Let’s get this one out of the way first. If you’re going to Japan and into retro video games I’m sure Super Potato is on your list. There are a couple multistory locations in Akihabara. While the selection was excellent, the prices were less than to be desired. Sure you can purchase that retro game but when the prices were similar to eBay or higher that’s when I take a step back.
This is a general recycle shop and most of them have a couple of shelves dedicated to retro video games. Unfortunately this is the one store I was not able to hit up while I was over there due to time constraints. Just be careful when you search for this chain of stores as it shares the same name as a prep school. I was fooled a couple of times during my search so shame on me.
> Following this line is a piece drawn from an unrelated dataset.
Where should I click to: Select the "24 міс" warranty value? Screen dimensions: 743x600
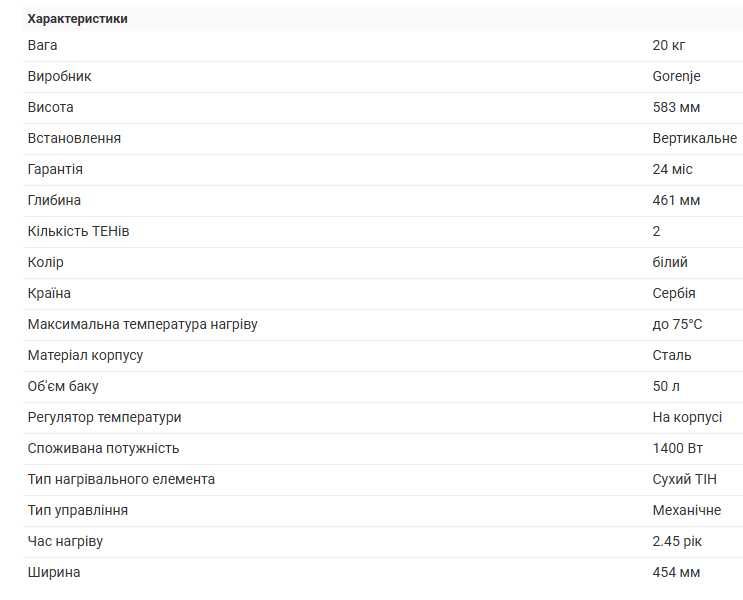coord(672,169)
This place was amazing if not just to window shop! I went to the one in Akihabara and each floor was dedicated to a different nerdy hobby. Action figures, dolls, manga, toys, and of course video games. I found the selection to be equivalent to that of Super Potato with slightly better prices. A word of advice when shopping here, take the stairs. That goes for everywhere in Japan. All of these multi-level stores will have a couple of elevators but when a store is 7+ stories tall it takes a long time for that elevator to reach your floor. Not only that but there were instances where it would stop on my floor and it would be packed.
Book Off & Book Off Plus
Used video games, books, toys, and clothes. For those who grew up in the Chicagoland area, this place felt like a much bigger Half-Priced Books. The prices here were great but the trade off was the selection. I went to at least five Book Offs while I was here and the selection varied wildly. Some had 2 shelves dedicated to used games while others had whole rows. Some games were as low as 100 yen or about $1. One location was clearancing out games. Some of the highlights I saw included a beautiful spice orange GameCube, a mini Pop’n Music controller, and a complete boxed Drummania set.
GEO Hyper Media Shop
I stumbled upon this store while I was on the train to Miyajima Island. Their sign said “games, DVD, and CD” so I knew I had to stop. Once you’re in Japan for awhile, English REALLY stands out to the eye. This store also allows customers to rent DVDs and manga which is cool, but doesn’t help me. They had a good selection of current gen games for sale. Just like when Blockbuster or Hollywood video existed, they’d sell their old rental stock which is what this was. I was able to pick up Jojo’s Bizarre Adventure for the PS3 for about 500 yen (about $5).
Japan Video Game Pick-Ups
These are my video game pick-ups from Japan. I went in with a list of games I was looking for and the approximate ebay price. I knew I wouldn’t have internet so this list helped me while I shopped. I recommend having the title in English, Japanese, and a picture of the catridge to show shop employees. It really helps language barrier.
Japan is a shopper’s paradise. When it comes to video games you just need to know where to look. Plan ahead and if you see any of these stores, be sure to check them out. You never know what you might find.